--- DOCUMENT TEXT ---
The Döhlen Basin (Döhlener Becken) is a landscape unit in the German federal state of Saxony, southwest of Dresden. The Döhlen Basin has a length of 22 km and a width of 6 km and lies within the district of Sächsische Schweiz-Osterzgebirge.

== Description ==
In the centre of the basin is the large county town of Freital; although the basin is named after Döhlen, one of the villages in its borough. The highest point in the area is the Lerchenberg near Possendorf at 425 m above sea level (NN); the lowest point is in the river valley of the Weißeritz at 160 m above NN. The Karsdorf fault forms the geological boundary with the Eastern Ore Mountains to the south.

The formation and sedimentation of the basin lasted from Upper Carboniferous to the Lower Permian and were tectonically affected by the adjacent NW-SE trending fault zone (the Elbe Valley zone). About half of the 800-metre-thick basin filling is made of pyroclastic rock. Of economic importance were the coal seams of the Döhlen formation, whose occurrence has been known since the 16th century and particularly in the late 19th and early 20th century was the reason for an intensive mining industry. From 1968, mining activity became restricted to the extraction of uranium-bearing coal on the northwest edge of the Döhlen Basin by SDAG Wismut. Since 1989, the surface and underground facilities in the region have been safeguarded and sanitised.

--- DATA ---
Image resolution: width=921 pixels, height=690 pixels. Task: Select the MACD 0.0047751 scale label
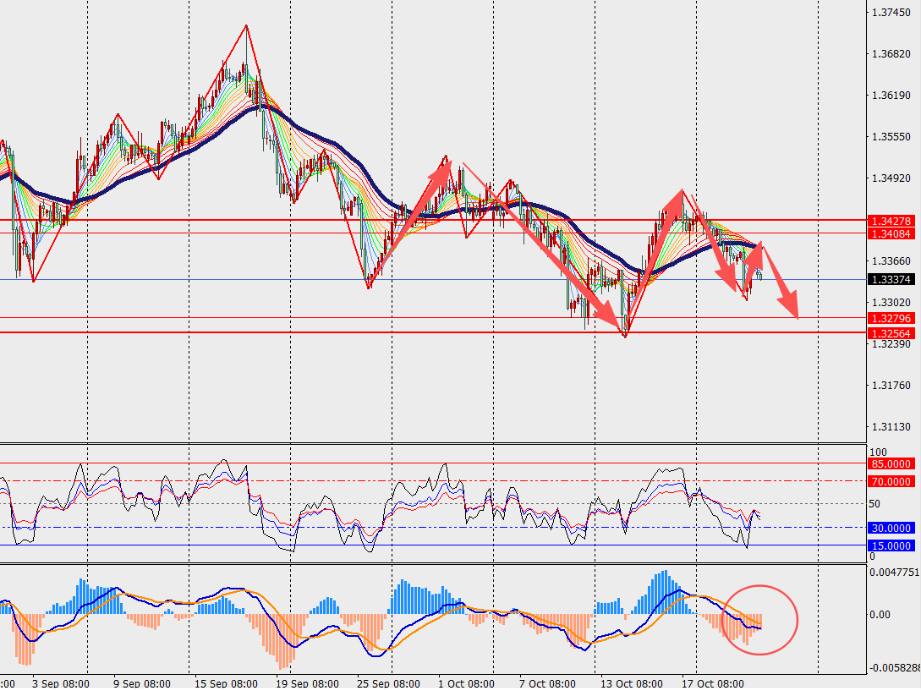[894, 573]
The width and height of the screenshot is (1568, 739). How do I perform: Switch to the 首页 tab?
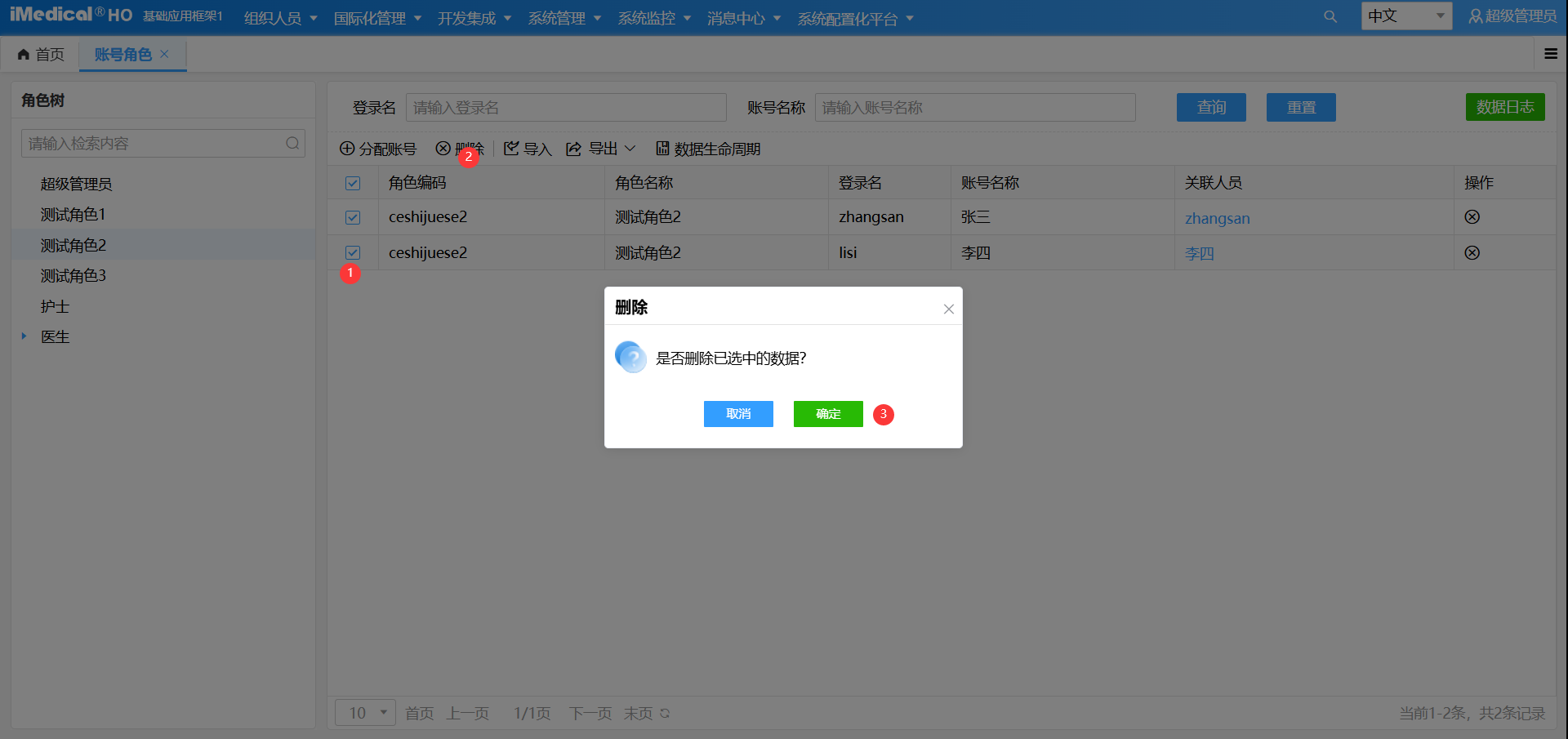41,55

--- PROBLEM 1 ---
Can you give again, word for word, the stretch of the Döhlen Basin text from "The Döhlen Basin (Döhlener" through "of Sächsische Schweiz-Osterzgebirge."?
--- PROBLEM 2 ---
Do these statements agree with the Döhlen Basin text? Answer each with yes or no and quote the words from the text that decide it.
(a) The basin is 22 km long and 6 km wide.
(b) The Lerchenberg is the lowest point in the area.
(c) Most of the basin filling is pyroclastic rock.
--- PROBLEM 3 ---
Answer these questions from the Döhlen Basin text:
(a) Which town is in the centre of the basin?
(b) What forms the geological boundary with the Eastern Ore Mountains?
(c) From which year was mining restricted to uranium-bearing coal?

--- TASK SOLUTION 1 ---
The Döhlen Basin (Döhlener Becken) is a landscape unit in the German federal state of Saxony, southwest of Dresden. The Döhlen Basin has a length of 22 km and a width of 6 km and lies within the district of Sächsische Schweiz-Osterzgebirge.

--- TASK SOLUTION 2 ---
(a) Yes: "has a length of 22 km and a width of 6 km"
(b) No: "The highest point in the area is the Lerchenberg near Possendorf"
(c) No: "About half of the 800-metre-thick basin filling is made of pyroclastic rock"

--- TASK SOLUTION 3 ---
(a) Freital
(b) The Karsdorf fault
(c) 1968